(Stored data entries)
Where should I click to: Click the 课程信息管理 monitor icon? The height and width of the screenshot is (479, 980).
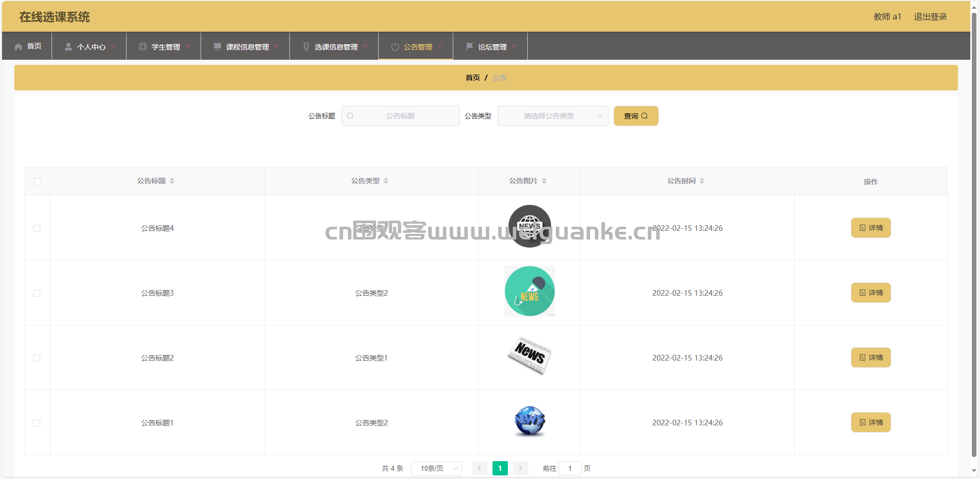click(x=217, y=46)

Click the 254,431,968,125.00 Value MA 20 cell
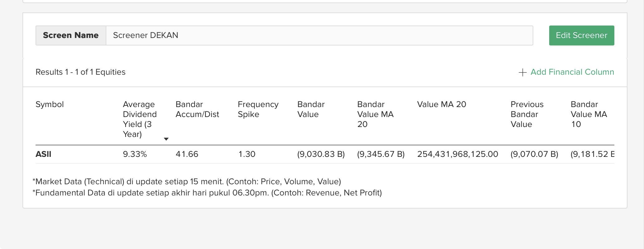pos(458,154)
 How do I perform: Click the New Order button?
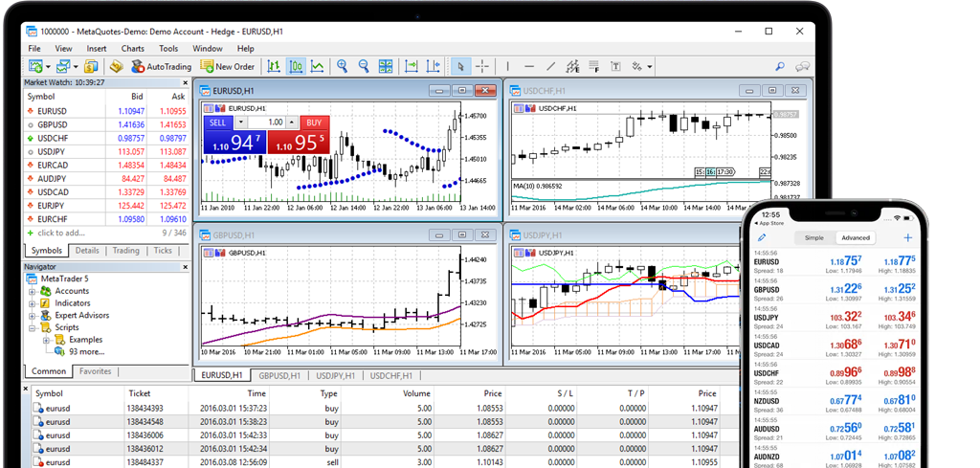[228, 66]
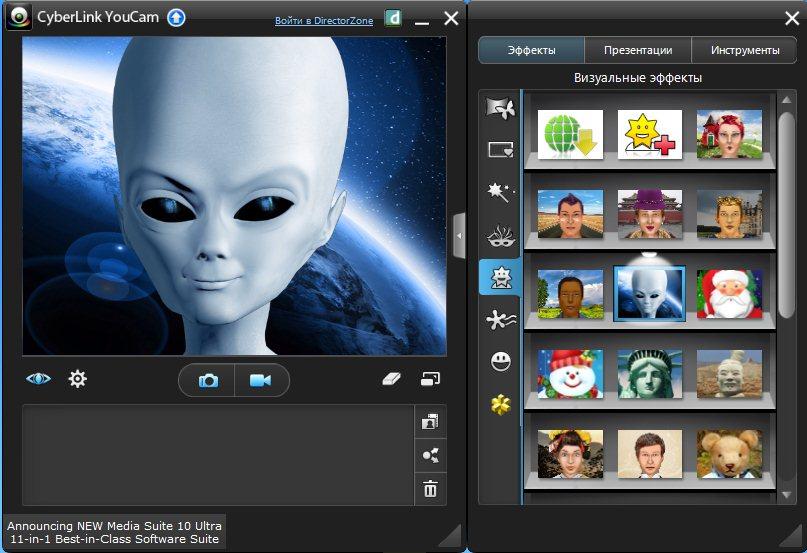Take a snapshot with the camera button
The height and width of the screenshot is (553, 807).
(208, 380)
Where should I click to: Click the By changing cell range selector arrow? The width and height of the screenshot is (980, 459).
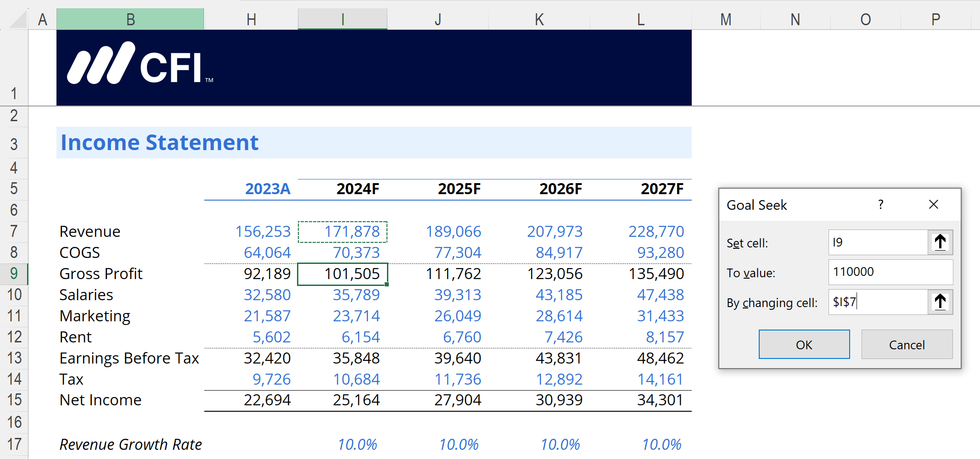point(940,302)
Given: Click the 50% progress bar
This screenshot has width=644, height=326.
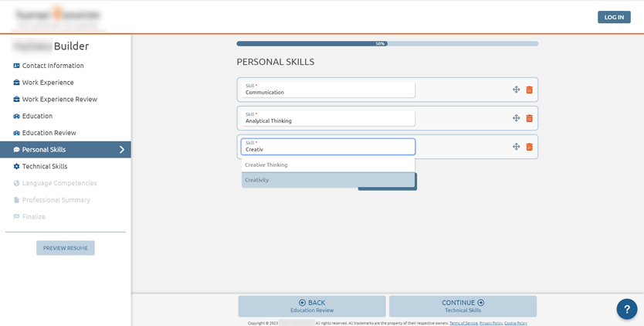Looking at the screenshot, I should point(387,44).
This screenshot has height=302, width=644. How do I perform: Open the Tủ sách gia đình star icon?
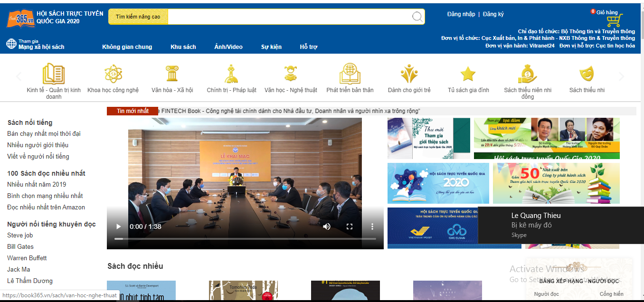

▶ Try it:
Although the records above include pictures, the copy must contain only their exact text.

▶ Answer to the problem:
Where should I click to: Click the 课程信息管理 monitor icon? The height and width of the screenshot is (479, 980).
click(x=217, y=46)

Click the 254,431,968,125.00 Value MA 20 cell
pos(458,154)
 How do I perform: Click the New Order button?
[228, 66]
Take a snapshot with the camera button
The height and width of the screenshot is (553, 807).
(208, 380)
Where should I click to: Click the By changing cell range selector arrow? The width and height of the screenshot is (980, 459).
point(940,302)
Given: Click the 50% progress bar
This screenshot has width=644, height=326.
Looking at the screenshot, I should point(387,44).
This screenshot has height=302, width=644. How do I perform: Open the Tủ sách gia đình star icon?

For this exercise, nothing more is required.